Special Workshop

Implementing Mobility as a Service (MaaS): Mapping, Optimizing and Enhancing the Smart and Multi-Modal Transportation Network

Target group
This post-Congress interactive workshop was open for 40 participants from a mixed background: businesses, technology companies, city leaders, technical staff, non-governmental organizations (NGO), and transport providers including cars, buses, ferries, trains, etc.). This participant blend offered different perspectives in advancing opportunities and approaches to implementing mobility-as-a-service (MaaS) in cities.

Description
An efficient and sustainable transportation system is able to better connect and improve a city’s places, assets, and economic opportunities for people. In order to accelerate implementation of seamless, multi-modal, door-to-door, and sustainable transportation systems in a particular region, town, or neighbourhood, a systems approach is needed to understand and enhance the existing interconnected web of transport-related modes, services, amenities and multi-modal network that users, and even leaders and operators, may not fully be aware of. This practical and structured systems approach of mapping the current network and identifying short and long-term opportunities, interventions, and pilots was developed by SMART at the University of Michigan and has been applied successfully in over 25 cities worldwide.

This interactive workshop used Kaohsiung as a case study.
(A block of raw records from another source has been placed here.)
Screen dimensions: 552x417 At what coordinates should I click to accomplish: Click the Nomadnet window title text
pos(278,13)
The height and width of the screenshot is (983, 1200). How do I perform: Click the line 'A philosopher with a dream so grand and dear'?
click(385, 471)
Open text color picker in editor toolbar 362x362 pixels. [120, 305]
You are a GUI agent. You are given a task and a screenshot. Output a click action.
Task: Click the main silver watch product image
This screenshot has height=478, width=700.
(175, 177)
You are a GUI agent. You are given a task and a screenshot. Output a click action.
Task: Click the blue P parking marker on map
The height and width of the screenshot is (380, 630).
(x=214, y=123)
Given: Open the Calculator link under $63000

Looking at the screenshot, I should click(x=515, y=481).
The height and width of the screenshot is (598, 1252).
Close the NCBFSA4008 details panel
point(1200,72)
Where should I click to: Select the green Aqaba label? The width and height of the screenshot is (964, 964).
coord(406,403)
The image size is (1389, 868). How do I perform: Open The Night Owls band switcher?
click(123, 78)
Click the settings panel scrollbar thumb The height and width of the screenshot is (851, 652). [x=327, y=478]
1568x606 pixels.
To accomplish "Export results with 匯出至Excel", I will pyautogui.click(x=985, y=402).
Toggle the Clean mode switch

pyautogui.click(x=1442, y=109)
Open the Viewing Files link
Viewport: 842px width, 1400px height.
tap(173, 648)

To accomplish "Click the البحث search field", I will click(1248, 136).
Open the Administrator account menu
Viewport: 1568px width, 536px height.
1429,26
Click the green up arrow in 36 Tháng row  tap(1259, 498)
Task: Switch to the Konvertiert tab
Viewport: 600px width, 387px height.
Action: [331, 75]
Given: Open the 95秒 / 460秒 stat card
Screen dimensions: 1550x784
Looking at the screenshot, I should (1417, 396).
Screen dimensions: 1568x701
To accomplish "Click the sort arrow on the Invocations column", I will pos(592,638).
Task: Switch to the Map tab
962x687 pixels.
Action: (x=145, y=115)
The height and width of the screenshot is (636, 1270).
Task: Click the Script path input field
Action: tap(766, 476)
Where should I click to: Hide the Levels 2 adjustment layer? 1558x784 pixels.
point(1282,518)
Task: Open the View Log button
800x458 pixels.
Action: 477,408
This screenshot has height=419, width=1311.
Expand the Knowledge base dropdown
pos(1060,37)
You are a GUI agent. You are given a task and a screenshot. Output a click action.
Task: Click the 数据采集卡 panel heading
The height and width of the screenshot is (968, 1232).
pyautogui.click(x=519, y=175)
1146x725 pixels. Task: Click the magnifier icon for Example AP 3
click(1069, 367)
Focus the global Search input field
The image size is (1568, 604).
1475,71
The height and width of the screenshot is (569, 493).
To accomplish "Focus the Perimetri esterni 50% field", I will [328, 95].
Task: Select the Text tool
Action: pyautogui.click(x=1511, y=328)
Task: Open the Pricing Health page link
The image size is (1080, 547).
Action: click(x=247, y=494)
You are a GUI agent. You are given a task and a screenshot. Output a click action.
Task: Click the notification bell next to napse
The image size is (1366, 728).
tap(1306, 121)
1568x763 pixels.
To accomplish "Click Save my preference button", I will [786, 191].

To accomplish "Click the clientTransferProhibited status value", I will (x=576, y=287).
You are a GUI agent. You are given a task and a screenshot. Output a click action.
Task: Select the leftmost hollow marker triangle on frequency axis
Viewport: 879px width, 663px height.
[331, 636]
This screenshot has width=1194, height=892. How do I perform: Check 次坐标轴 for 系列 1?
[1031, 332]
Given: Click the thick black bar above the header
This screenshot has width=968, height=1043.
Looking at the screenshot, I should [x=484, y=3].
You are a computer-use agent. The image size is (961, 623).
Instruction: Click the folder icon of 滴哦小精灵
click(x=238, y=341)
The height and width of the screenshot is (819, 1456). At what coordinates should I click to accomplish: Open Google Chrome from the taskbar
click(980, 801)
Participants from private companies large and small, technical groups, and policy bodies, along with urban practitioners, civil society leaders, and researchers and innovators were invited to provide their respective approaches to transport solutions. A new methodological tool for advancing and implementing smart, sustainable, connected, innovative, and inclusive transportation systems was introduced.

Objectives

  • Reveal existing and potential transportation assets and connectivity (the New Mobility Grid) and identify short and long-term interventions, transformations, and pilots related to Kaohsiung’s particular opportunities and challenges;
  • Identify benefits, opportunities, challenges, strategies, and operational and technical considerations of the proposed innovations and pilots from the systems methodology; and
  • Provide participants with a new tool or methodology for advancing and implementing sustainable, connected, innovative, and inclusive transportation systems.

About the facilitator

Susan Zielinski
Former managing director of Sustainable Mobility & Accessibility Research & Transformation (SMART) Centre, University of Michigan. Now an independent mobility innovator and writer in Canada.

Susan works to advance sustainable transportation systems and the innovation and enterprise to supply them. While at SMART she developed a practical multi-modal systems methodology for leaders which she has led in over 25 cities worldwide. She also developed the global Mobi Prize and platform. Before SMART, she was a Harvard Loeb Fellow, and before that a transportation catalyst at the City of Toronto. There she hosted a seminal summit in 1998, then commissioned the first open study on the emerging global New Mobility industry. With more than 30 years of experience working across sectors on sustainable transportation systems, she is a sought-after expert, speaker, and trainer in the urban planning and transportation field.